The chief of a Sadr City police station, who spoke on the condition of anonymity because he was not allowed to speak to reporters, said family members had probably committed most of the Sadr City killings. He played down the role of death squads that had once been associated with the Mahdi Army, the militia that controlled Sadr City until American and Iraqi forces dislodged them last spring.
“Our investigation has found that these incidents are being committed by relatives of the gays — not just because of the militias,” he said. “They are killing them because it is a shame on the family.”
He said families typically refused to cooperate with the investigation or even to claim the bodies. No arrests have been made in the killings.
At the same time, though, clerics associated with Moktada al-Sadr, an anti-American cleric with significant influence in Sadr City, have devoted a portion of Friday Prayer services to inveighing against homosexuality.

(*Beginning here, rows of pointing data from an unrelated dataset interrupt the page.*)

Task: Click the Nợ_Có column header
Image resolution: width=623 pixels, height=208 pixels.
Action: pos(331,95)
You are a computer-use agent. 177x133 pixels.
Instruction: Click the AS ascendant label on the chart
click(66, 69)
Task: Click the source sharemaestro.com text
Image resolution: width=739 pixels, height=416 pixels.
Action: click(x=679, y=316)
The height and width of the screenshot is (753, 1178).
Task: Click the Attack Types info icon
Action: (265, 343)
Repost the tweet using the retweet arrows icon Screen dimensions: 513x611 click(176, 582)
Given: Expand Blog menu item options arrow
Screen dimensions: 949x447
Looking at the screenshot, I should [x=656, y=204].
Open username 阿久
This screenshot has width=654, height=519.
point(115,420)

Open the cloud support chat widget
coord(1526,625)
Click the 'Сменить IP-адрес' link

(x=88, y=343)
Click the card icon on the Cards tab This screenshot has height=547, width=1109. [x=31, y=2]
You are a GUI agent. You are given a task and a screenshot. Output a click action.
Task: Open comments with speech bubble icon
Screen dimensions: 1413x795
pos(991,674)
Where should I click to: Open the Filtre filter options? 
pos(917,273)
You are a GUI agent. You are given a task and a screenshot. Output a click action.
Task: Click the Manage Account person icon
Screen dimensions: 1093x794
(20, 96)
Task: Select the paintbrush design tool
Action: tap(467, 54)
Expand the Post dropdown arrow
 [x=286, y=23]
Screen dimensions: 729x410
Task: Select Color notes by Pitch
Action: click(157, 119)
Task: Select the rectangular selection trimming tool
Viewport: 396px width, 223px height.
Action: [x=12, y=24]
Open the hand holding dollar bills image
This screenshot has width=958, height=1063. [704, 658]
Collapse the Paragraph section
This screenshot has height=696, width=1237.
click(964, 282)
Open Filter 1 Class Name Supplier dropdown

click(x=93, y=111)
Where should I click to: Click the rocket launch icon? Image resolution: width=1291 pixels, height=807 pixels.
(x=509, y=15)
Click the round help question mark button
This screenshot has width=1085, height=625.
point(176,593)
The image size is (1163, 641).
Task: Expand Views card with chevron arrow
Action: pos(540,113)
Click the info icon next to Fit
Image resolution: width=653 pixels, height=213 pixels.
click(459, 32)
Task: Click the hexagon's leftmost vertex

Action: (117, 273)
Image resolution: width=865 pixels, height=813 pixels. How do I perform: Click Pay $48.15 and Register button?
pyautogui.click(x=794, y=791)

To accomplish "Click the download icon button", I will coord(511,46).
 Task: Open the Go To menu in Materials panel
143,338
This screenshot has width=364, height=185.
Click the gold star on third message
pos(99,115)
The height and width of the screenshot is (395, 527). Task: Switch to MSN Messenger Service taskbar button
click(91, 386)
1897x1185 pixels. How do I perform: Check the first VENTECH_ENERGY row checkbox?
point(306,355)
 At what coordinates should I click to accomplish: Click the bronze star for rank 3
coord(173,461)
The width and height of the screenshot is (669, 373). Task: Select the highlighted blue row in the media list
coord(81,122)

“The community should be purified from such delinquent behavior like stealing, lying and the effeminacy phenomenon among men,” Sheik Jassem al-Mutairi said during his sermon last Friday. Homosexuality, he said, was “far from manhood and honesty.”
Abu Muhaned al-Diraji, a Sadrist official in Sadr City, said the clerics were in no way encouraging people to kill gay men.
“All we are doing is giving advice to people to take care of their sons,” Mr. Diraji said. He acknowledged, however, that some of the killing had been committed by members of “special groups,” or death squads.
“In general, it is the families that are killing the gay son, but I know that there are gunmen involved in this, too,” he said. “But we disavow anybody committing this kind of crime and we encourage the people to follow the law.”
In addition to the killings, a Sadr City cafe frequented by gay men recently burned down under mysterious circumstances.
Some young gay men in Sadr City have become nihilistic about the ever present threat.
“I don’t care about the militias anymore, because they’re going to kill me anyway — today, tomorrow or the day after,” said a man named Sa’ad, who has been taking estrogen and has developed small breasts. “I hate my community and my relatives. If they had their way, the result would be one gunshot.”